EXERCISE DATA below:

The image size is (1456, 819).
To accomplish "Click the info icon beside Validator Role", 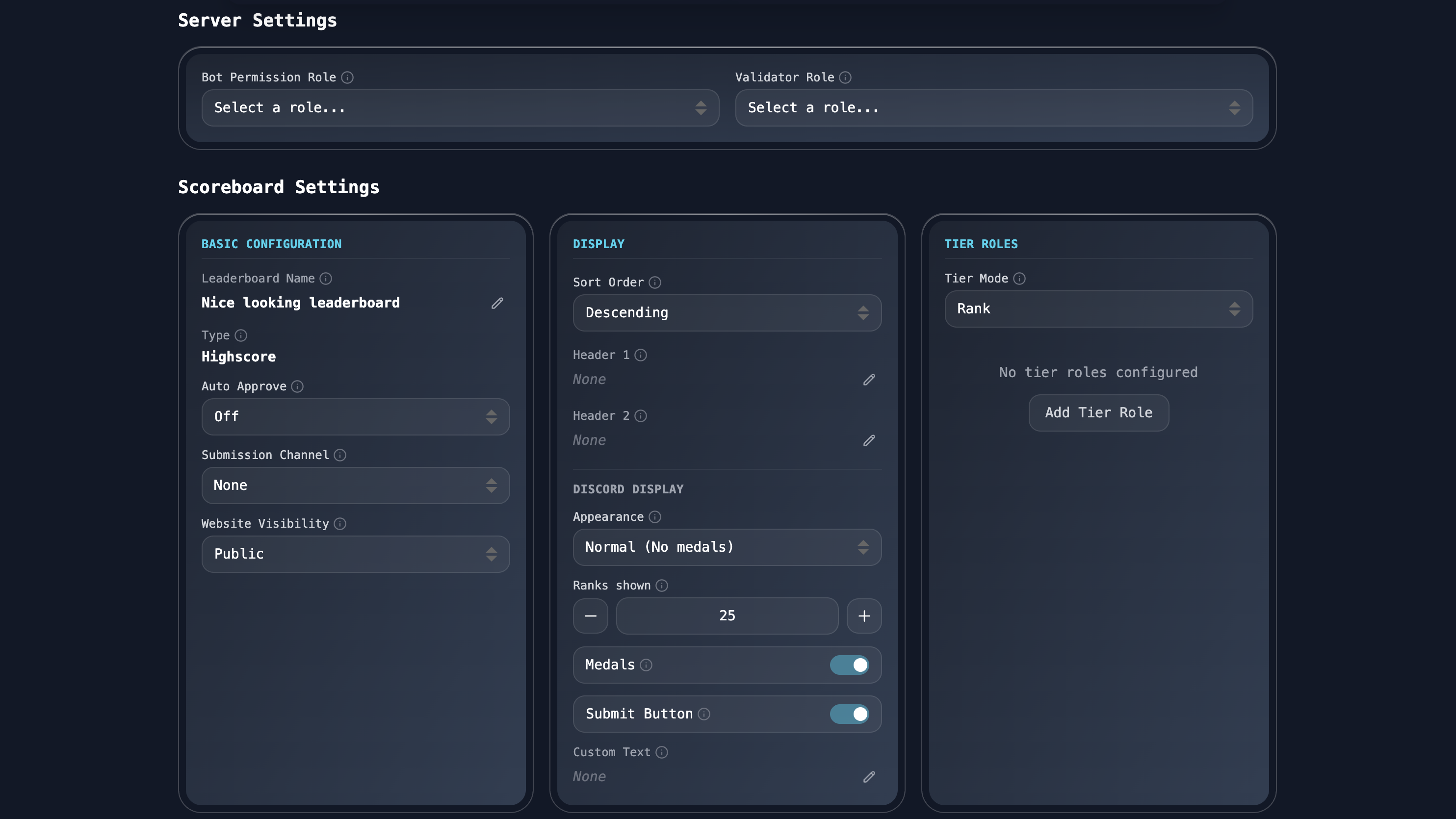I will coord(844,77).
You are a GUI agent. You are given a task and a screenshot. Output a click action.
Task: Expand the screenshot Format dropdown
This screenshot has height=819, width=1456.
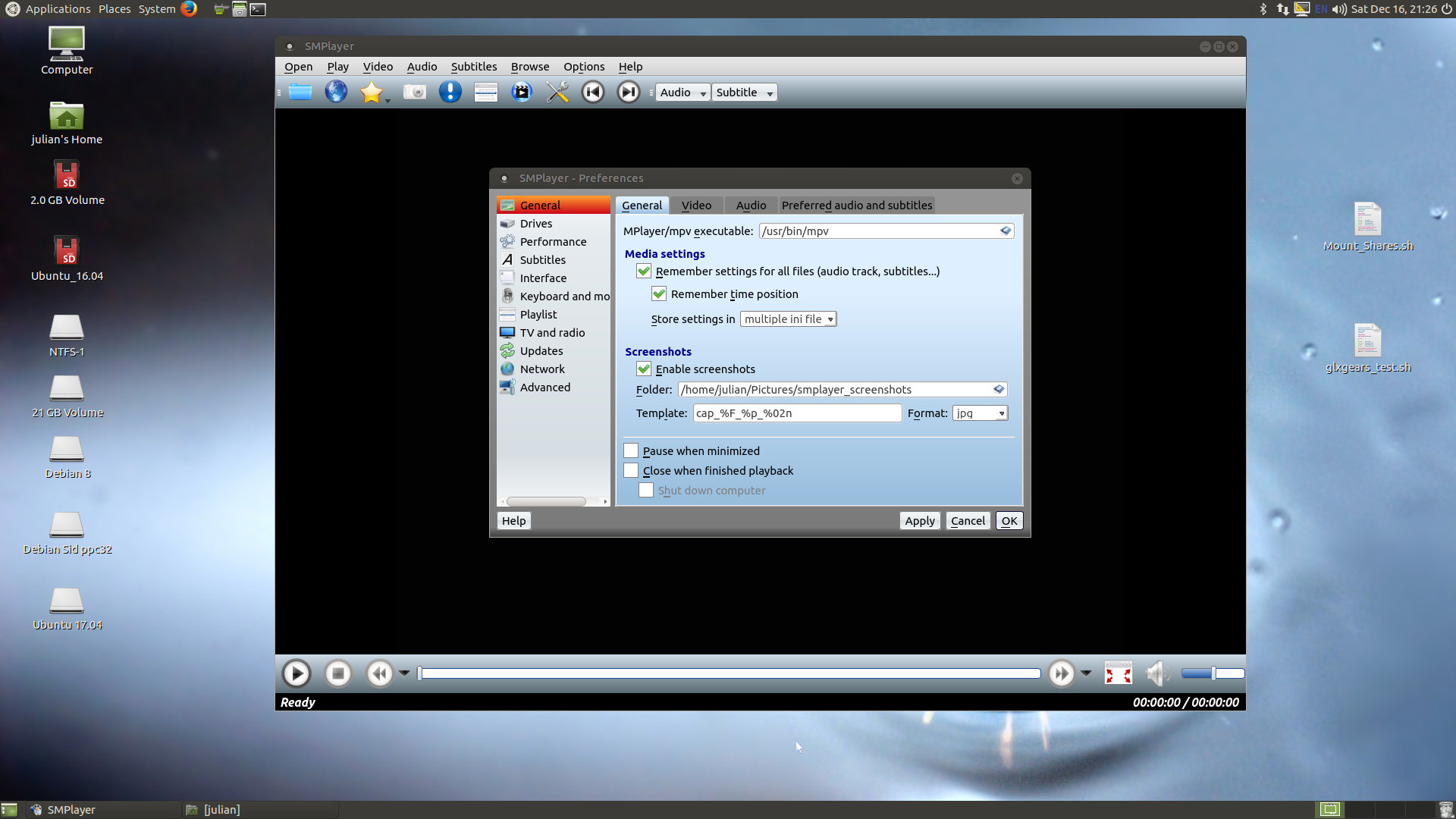(x=980, y=413)
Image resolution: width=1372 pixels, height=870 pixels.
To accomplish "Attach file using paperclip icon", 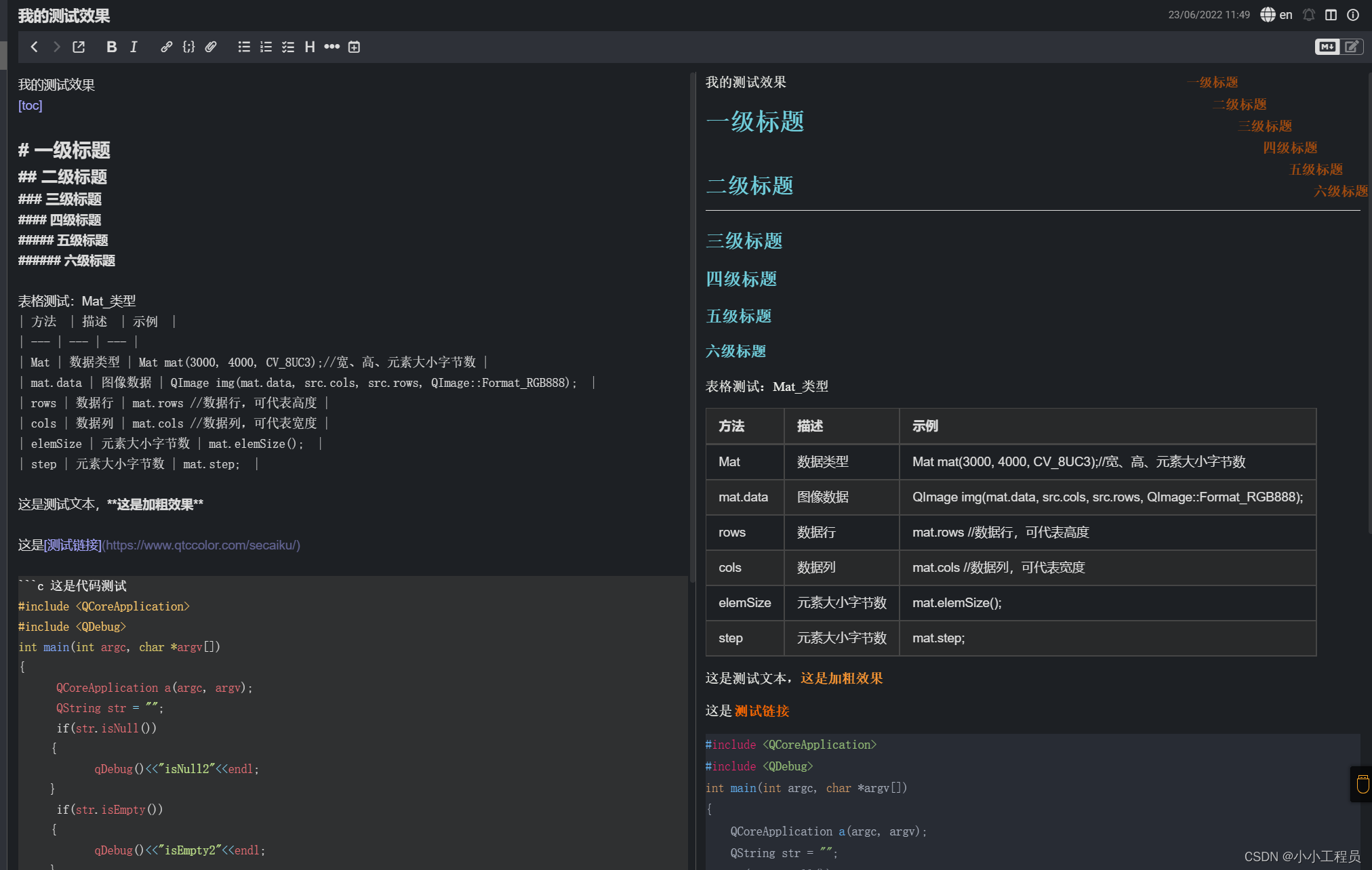I will 211,47.
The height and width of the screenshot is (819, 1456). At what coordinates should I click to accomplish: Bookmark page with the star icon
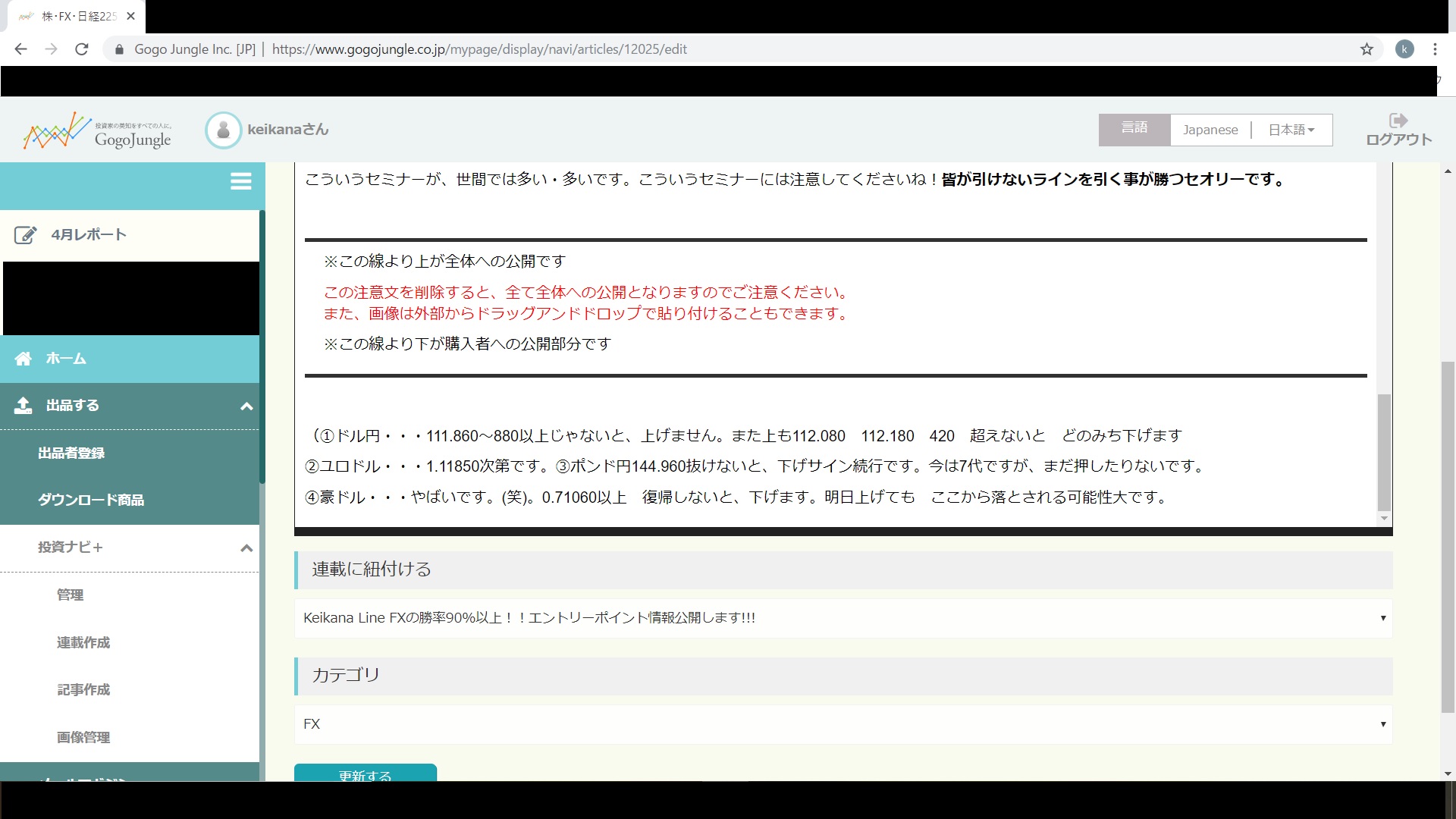point(1367,49)
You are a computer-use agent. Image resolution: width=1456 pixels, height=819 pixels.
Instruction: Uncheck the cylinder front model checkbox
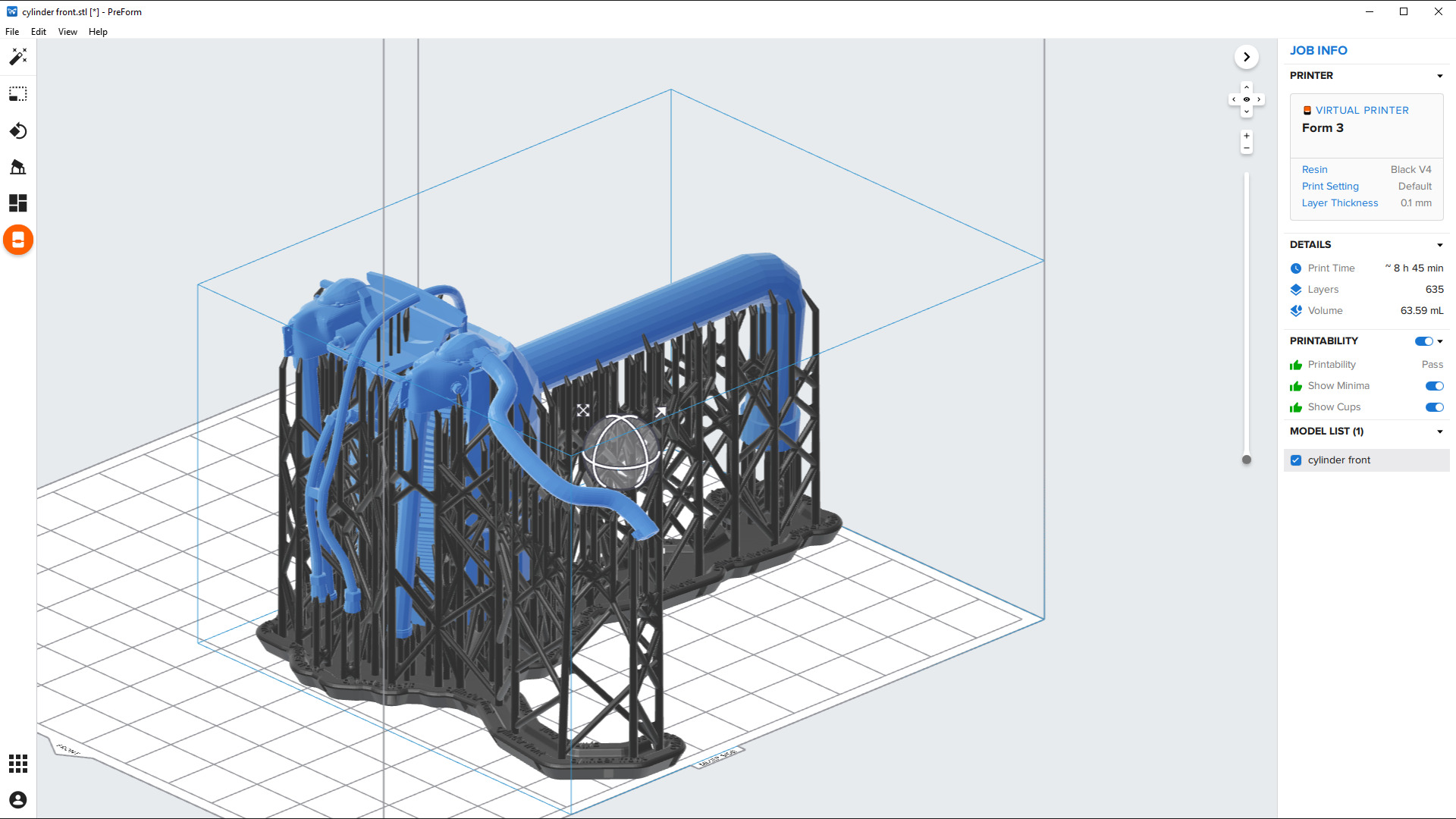point(1296,460)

End of EXERCISE DATA.

■ TASK ITEM ■
Exactly how many lines in the listing above contain the string "agent"? Give the number without comment.

■ SOLUTION TO THIS PROBLEM ■
2